In chapter 5, using a detailed 3D model developed in the previous chapter, a parametric study is undertaken and effect of cable loss scenarios (symmetric and un-symmetric) and two different deck configurations, i.e. steel box girder and open orthotropic deck on the progressive collapse response of the bridge at global and local level is investigated. With regard to the results of FE analysis, it is concluded that deck configuration can affect the potential progressive collapse response of cable-stayed bridges and the stress levels in orthotropic open decks are higher than box girders. Material nonlinearities occurred at different locations were found to be localized and therefore cannot trigger progressive collapse of the entire bridge. Furthermore, effect of geometrical nonlinearities within cables (partly reflected in Ernst’s modulus) is demonstrated to have some effect on the progressive collapse response of the cable-stayed bridges and accordingly should be considered.

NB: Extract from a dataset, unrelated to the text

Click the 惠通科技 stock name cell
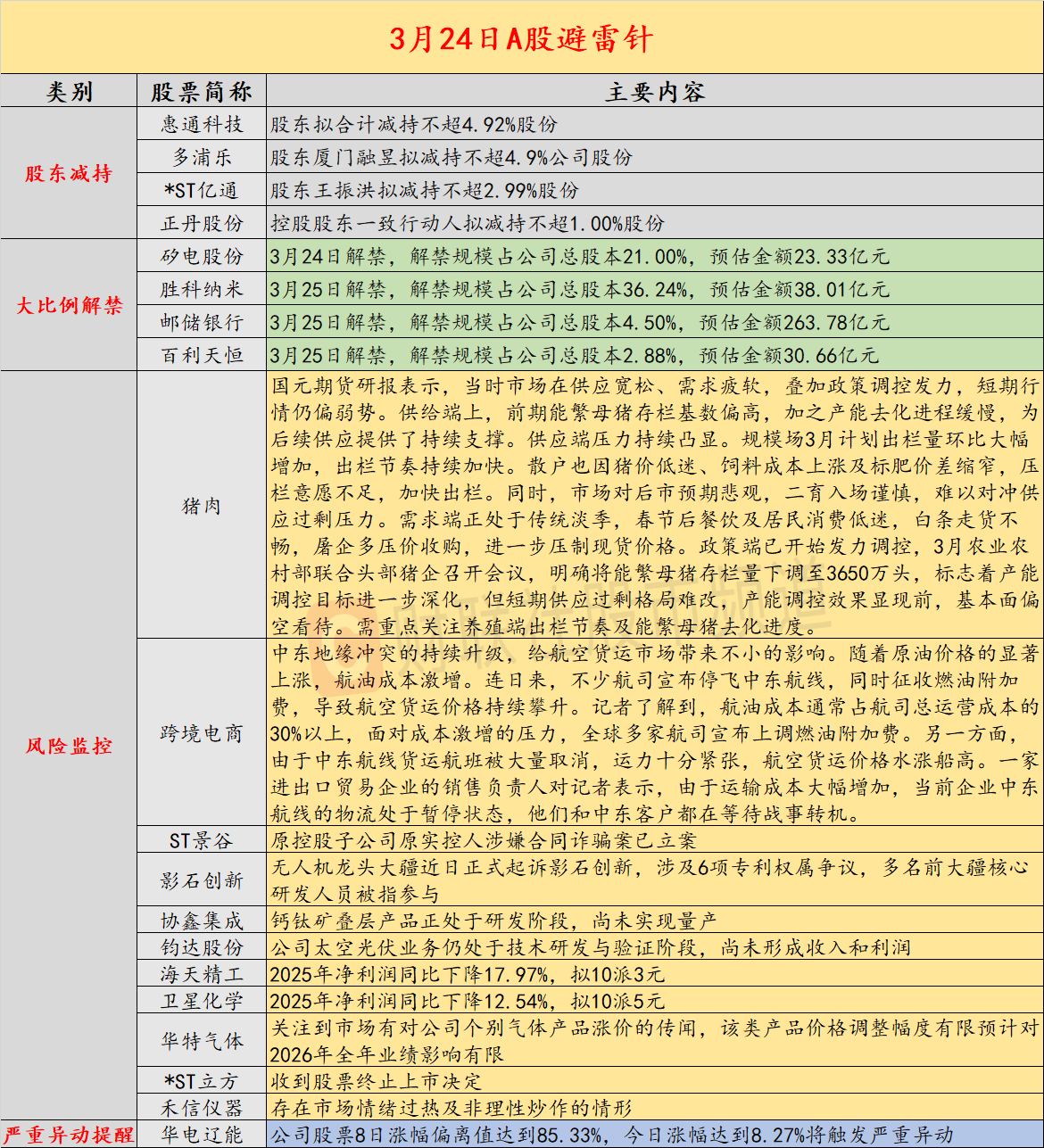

In chapter 6, the blast loads are applied on the bridge model and determined the bridge responses, since the blast load is one of the most concerned situations after 911 terrorist attacks. The effect of blast loadings with different amount of explosive materials and locations along the deck is investigated to determine the local deck damage corresponding to the number of cable loss. Moreover, the results obtained from the cable loss due to blast loadings are compared with simple cable loss scenarios (which are shown in chapter 3 to 5). In addition, the potential of the progressive collapse response of the bridge at global and local level is investigated. With regard to the results of FE analysis, it is concluded that the maximum 3 cables would be lost by the large amount of TNT equivalent material due to damage of the anchorage zone. Simple cable loss analysis can capture the results of loss of cable due to blast loadings including with local damages adequately. Short cables near the tower are affected by blast loadings, while they are not sensitive for the loss of cables. Furthermore, loss of three cables with damaged area did not lead progressive collapses.
Finally, in chapter 7, dynamic behaviour of cable-stayed bridges subjected to seismic loadings is researched using 3D finite element models, because large earthquakes can lead to significant damages or even fully collapse of the bridge structures. Effects of the type (far- or near-field) and directions of seismic loadings are studied in several scenarios on the potential progressive collapse response of the bridge at global and local level. According to the case studies in this chapter, it is shown that near filed earthquakes applied along the bridge affected to deck and cables significantly. Moreover, the mechanism of bridge collapsed due to longitudinal excitation is analysed by an explicit analysis, which showed the high plastic strain occurring around the pin support created the permanent damage.
The summary and suggestions for this research are shown in final chapter 8.